*TEXTO DE LEITURA*.

"""

Valor Econômico
O Bolsa Família é uma forma pragmática de
garantir renda para os mais pobres, em um país com alta informalidade
No meu artigo anterior (“Por que as pessoas
seguem na pobreza?”), aqui no Valor,
discuti razões pelas quais indivíduos permanecem em situação de extrema pobreza
e em atividades de baixíssimo rendimento. Apresentei evidências sobre como um
programa de distribuição de ativos em Bangladesh teve efeitos positivos e
permanentes sobre o tipo de ocupação, trabalho e renda das famílias
beneficiadas.
Portanto, não só políticas de capital
humano são efetivas para combater a pobreza de curto e longo prazos; ações
redistributivas podem ter papel relevante.
No presente artigo, discuto o desenho das
políticas de transferência de renda sob a ótica do investimento. Penso que,
nesta questão, o objetivo do gestor público é de transferir eficientemente
recursos para as pessoas que realmente necessitam, minimizando os possíveis
efeitos adversos dessas transferências.
A questão atraiu vários pensadores, inclusive os liberais mais influentes. Milton Friedman, por exemplo, em seu livro “Capitalismo e Liberdade”, dedica o penúltimo capítulo ao problema de combate à pobreza.
Friedman era a favor de uma proposta que
juntasse todos os programas de assistência social, como o seguro-desemprego ou
seguro por invalidez, em apenas um programa de transferência de renda, chamado
de imposto de renda negativo. De acordo com este economista, um valor mínimo de
renda familiar seria definido e famílias ganhando abaixo desse valor receberiam
uma transferência de renda do governo para que essa renda mínima fosse atingida;
enquanto aquelas pessoas recebendo acima do valor determinado, pagariam um
imposto sobre a renda.
O programa Bolsa Família, agora chamado
Auxílio Brasil, não tem exatamente o formato pensado por Friedman, mas se pode
dizer que é uma forma pragmática de garantir renda para famílias pobres, em um
país com alta informalidade e forte evasão do imposto de renda. O atual
programa de transferência de renda do Brasil custa aproximadamente 1% do PIB,
com impacto social elevado, beneficiando mais de 17 milhões de famílias.

"""

*DADOS FORNECIDOS*.

"""

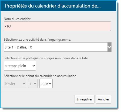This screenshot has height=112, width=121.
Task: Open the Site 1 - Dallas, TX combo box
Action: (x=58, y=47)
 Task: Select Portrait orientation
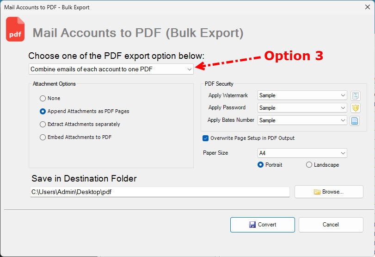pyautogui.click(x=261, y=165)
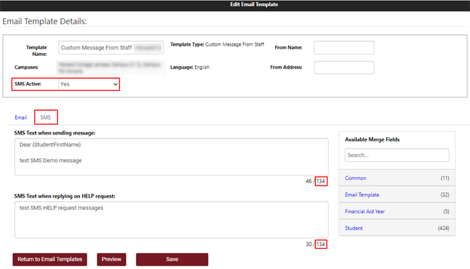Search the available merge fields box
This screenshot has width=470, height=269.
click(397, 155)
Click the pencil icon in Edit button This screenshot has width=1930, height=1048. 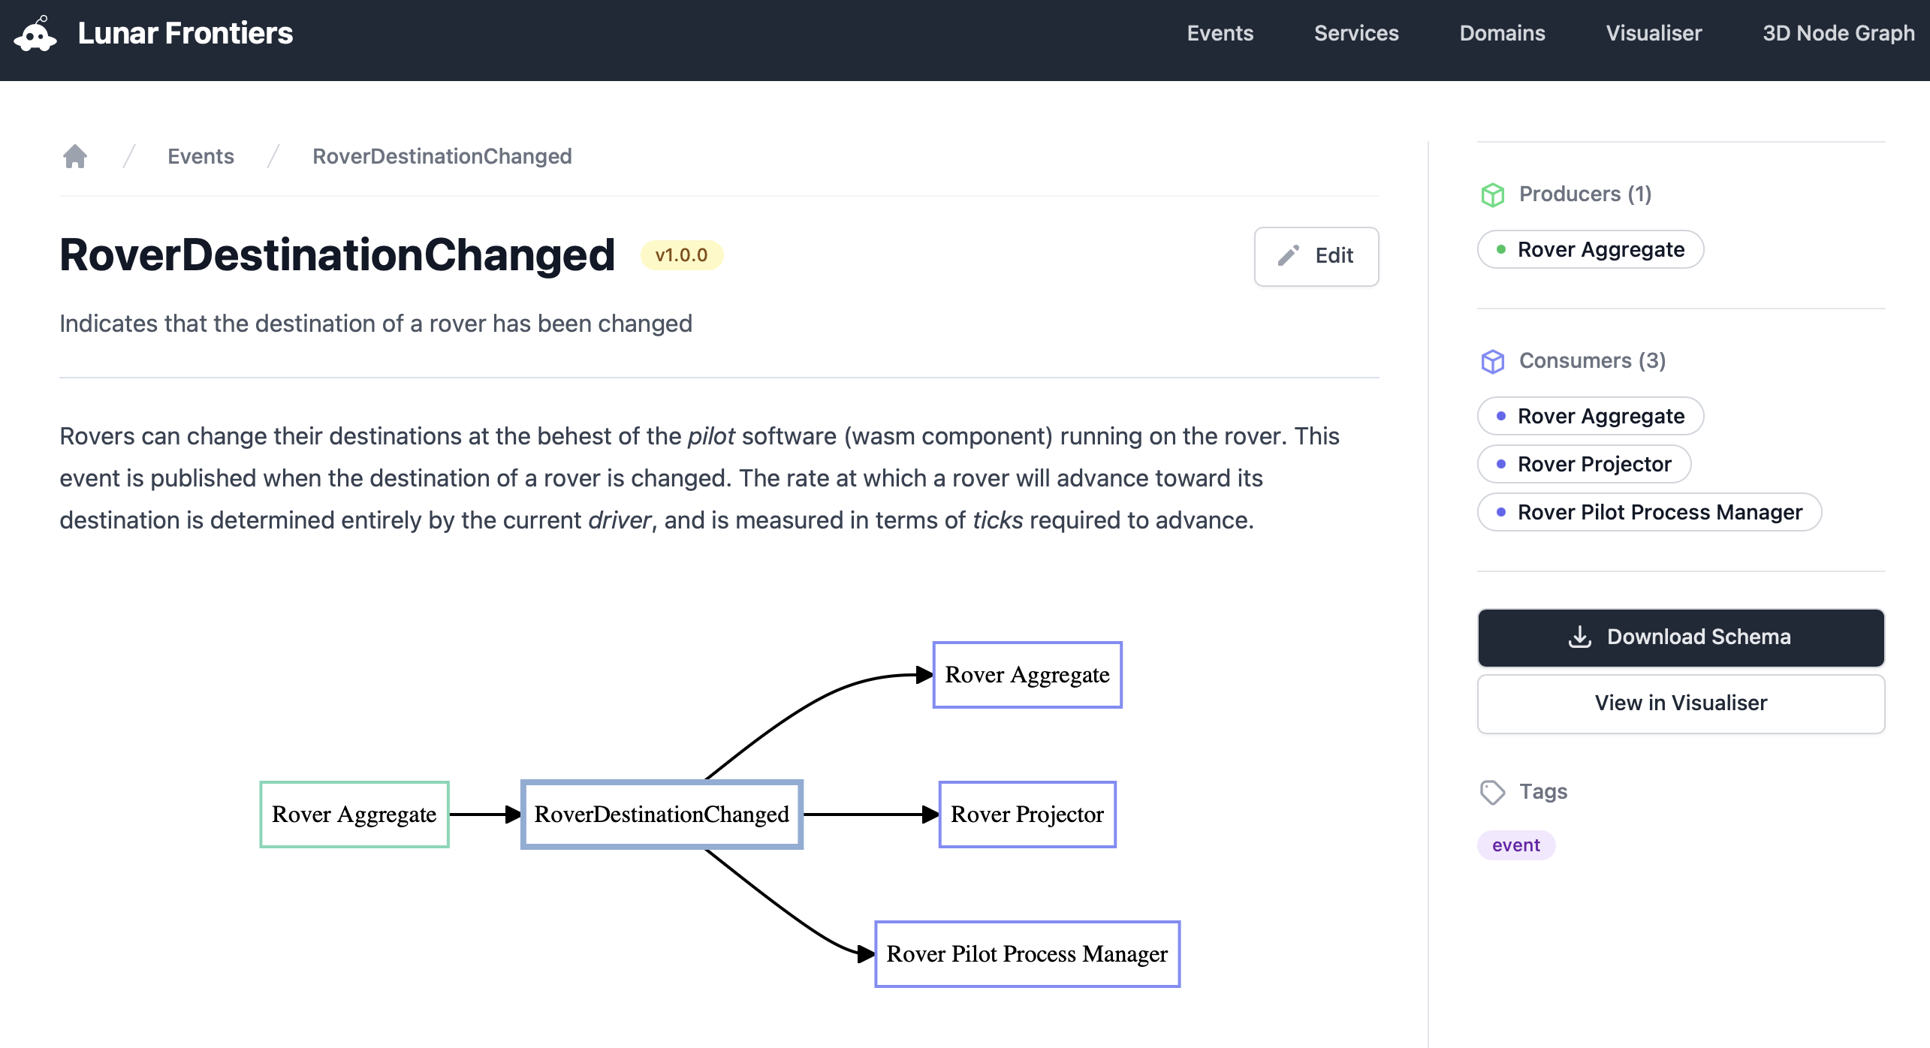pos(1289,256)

"""

*OBJETIVOS*.
- a) Segundo o texto sobre o Bolsa Família, quanto custa aproximadamente o atual programa de transferência de renda do Brasil?
- b) Prossiga o texto sobre o Bolsa Família a partir de sua última frase.

*RESPOSTAS POR TAREFA*.
- a) Aproximadamente 1% do PIB.

- b)
Recentemente, ganhou força entre os
economistas, a proposta de renda básica universal, na qual o governo faria uma
transferência monetária para todas as pessoas, sem condicionalidades de renda e
situação laboral.
Apesar da simplicidade da proposta, que
poderia eliminar todas as outras formas de assistência e também as deduções de
imposto de renda, que em geral beneficiam os mais ricos, o programa de renda
básica em larga escala é fiscalmente custoso e, por não ser focado nos mais
pobres, beneficia também pessoas que não precisam dos recursos.
Uma crítica comum aos programas de
transferência de renda é que podem reduzir o incentivo ao trabalho, além de não
inserir as pessoas em ocupações produtivas, afetando negativamente o capital
humano de longo prazo.
Dada a sua forma não experimental, é difícil
isolar estatisticamente os efeitos do programa Bolsa Família sobre o trabalho.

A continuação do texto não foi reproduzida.